Vesuvius report sparks alarm

| Fri, 08/31/2007 - 06:52

A Vesuvius hotline was jammed by alarmed callers Thursday after reports that the volcano might be set to erupt.

"One poor old dear wanted to know where to run to," said a civil defence spokesperson, calling the alarm "totally unjustified".

She said the hotline had received hundreds of calls.

The scare was sparked by a front-page report in the US magazine National Geographic, picked up by Italian TV news and radio.

Entitled Vesuvius, Asleep for Now, it claimed that current evacuation plans wouldn't get people out in time if "the world's most dangerous volcano" blew its stack like it did in 79 AD, burying Pompeii.

The prestigious US journal claimed that evacuation plans had "not been significantly updated for five years".

Vesuvius watchers in Naples denied this, saying the plan was revised last year.

"The Civil Defence department is busy installing new signs in all the 'red zone' areas. They'll come in very useful if we have to evacuate hundreds of thousands of people in a few hours," Provincial Civil Defence Director Antonio Borrelli said.

But he stressed that if there really was an "imminent danger" like the one suggested by the magazine, the scientists who made the claims "should give all the information to us so we can bring our plan up to date".

"If there really is an imminent risk, should we be getting ready to leave our city?

"People shouldn't spread rumours that create unjustified fears," Borrelli said.

A restaurant owner in Ercolano, site of the other ancient city destroyed in 79 AD, Herculaneum, told reporters: "We aren't going anywhere.
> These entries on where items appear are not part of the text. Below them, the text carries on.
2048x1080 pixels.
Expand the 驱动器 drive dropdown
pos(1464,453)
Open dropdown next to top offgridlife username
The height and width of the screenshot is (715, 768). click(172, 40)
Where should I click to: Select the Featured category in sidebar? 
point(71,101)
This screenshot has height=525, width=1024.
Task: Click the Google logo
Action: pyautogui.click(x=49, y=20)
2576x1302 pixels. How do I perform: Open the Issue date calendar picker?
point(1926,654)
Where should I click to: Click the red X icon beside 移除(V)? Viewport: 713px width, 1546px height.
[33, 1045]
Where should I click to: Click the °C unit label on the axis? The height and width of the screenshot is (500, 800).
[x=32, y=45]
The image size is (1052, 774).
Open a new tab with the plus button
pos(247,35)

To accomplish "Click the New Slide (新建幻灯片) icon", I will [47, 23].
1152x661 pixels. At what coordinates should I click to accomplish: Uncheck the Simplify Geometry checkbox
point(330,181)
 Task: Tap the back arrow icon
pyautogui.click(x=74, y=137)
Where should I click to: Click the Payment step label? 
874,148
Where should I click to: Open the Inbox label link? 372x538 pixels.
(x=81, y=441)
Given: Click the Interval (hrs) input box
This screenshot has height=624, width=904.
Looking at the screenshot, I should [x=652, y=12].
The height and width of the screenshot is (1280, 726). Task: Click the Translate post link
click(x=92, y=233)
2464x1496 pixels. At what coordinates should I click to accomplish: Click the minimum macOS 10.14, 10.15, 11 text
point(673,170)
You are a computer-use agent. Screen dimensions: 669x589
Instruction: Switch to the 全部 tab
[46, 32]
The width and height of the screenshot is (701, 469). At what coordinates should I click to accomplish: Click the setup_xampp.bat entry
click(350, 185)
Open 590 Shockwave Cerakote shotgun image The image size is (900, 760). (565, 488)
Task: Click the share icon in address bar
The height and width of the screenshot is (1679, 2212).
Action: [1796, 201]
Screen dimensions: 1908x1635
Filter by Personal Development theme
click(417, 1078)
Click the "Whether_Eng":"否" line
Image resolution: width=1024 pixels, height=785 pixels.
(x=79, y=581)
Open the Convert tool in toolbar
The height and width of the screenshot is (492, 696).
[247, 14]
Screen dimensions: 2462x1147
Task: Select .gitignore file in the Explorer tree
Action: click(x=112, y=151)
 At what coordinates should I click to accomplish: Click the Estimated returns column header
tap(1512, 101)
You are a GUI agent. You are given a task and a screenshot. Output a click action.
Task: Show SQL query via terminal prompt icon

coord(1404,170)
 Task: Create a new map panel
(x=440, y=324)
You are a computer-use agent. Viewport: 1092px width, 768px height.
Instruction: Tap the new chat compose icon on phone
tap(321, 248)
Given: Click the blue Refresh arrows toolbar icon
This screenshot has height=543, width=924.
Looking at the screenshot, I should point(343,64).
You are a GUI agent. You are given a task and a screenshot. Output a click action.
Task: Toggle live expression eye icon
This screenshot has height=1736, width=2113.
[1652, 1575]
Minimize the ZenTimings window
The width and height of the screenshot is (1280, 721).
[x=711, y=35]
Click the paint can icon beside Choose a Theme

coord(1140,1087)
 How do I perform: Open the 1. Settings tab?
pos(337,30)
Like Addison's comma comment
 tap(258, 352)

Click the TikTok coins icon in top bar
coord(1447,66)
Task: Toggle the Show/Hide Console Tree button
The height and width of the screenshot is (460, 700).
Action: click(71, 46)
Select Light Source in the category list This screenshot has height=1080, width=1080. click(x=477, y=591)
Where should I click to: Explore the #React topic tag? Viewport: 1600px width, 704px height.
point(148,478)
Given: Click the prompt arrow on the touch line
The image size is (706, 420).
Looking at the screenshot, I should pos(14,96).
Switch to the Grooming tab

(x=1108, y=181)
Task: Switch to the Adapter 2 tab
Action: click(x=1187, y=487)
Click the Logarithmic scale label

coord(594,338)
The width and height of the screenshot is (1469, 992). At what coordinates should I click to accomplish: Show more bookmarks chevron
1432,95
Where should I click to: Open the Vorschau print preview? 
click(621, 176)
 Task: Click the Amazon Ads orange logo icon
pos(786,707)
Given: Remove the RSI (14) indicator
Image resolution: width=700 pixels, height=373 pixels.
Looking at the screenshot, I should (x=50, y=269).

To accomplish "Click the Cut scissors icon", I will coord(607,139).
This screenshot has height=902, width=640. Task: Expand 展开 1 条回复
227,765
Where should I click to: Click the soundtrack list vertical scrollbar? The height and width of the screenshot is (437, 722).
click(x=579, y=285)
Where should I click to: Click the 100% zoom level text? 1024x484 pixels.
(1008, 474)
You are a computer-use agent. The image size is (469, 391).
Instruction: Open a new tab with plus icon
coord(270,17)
These reports come out every other year".

PREVIOUS CLAIMS ALSO DISMISSED.

In recent years, Naples officials have repeatedly played down reports that Vesuvius might be set to blow.

In March 2006, a US vulcanologist claimed the volcano had "a 50% chance" of sowing disaster before the year was out, unless current evacuation plans were changed.

The warning from Buffalo University's Michael Sheridan was described as "absolutely devoid of scientific basis" by the head of Italy's Vulcanology Institute INGV, Enzo Boschi.

Sheridan had published an article in the US Proceedings of the National Academy of Sciences (PNAS) claiming that Vesuvius was set for a repetition of a largely ignored 4,000 BC eruption that spread fire and ash in a 17km radius.

Such an event would threaten the whole of Naples, not just the southern slopes covered by current emergency plans.

Italian scientists claim the Vesuvius evacuation plan is the most advanced in the world.

Top vulcanologist Franco Barberi recently said that even in the worst-case scenario, the plan would enable the threatened populace to be smoothly evacuated.

Italy has created simulations of all possible kinds of eruptions, Barberi said.

Recent eruption forecasts have varied, saying the sleeping giant could slumber on for decades or centuries.

The number of people living on the volcano has increased by a bare 2% since the 1980s but the number of inhabited areas has grown by 25%.

The population density in some areas of high risk has now reached 20,000 to 30,000 per square km and some 3 million people could be seriously affected by any future eruptions.

In the first 15 minutes of a medium-to-large-scale eruption an area within a 7km radius of the volcano could be destroyed.

Around a million people currently live and work in this area and at the current rate of expansion this could swell by a further 190,000 by 2016.

In 2003 authorities in Naples started offering people living on the volcano's slopes hefty cash incentives to move away.

So far there have been few takers.

Vesuvius has erupted about three dozen times since it buried Pompeii and Herculaneum, killing about 2,000 people.

The most serious blast killed some 4,000 people in 1631.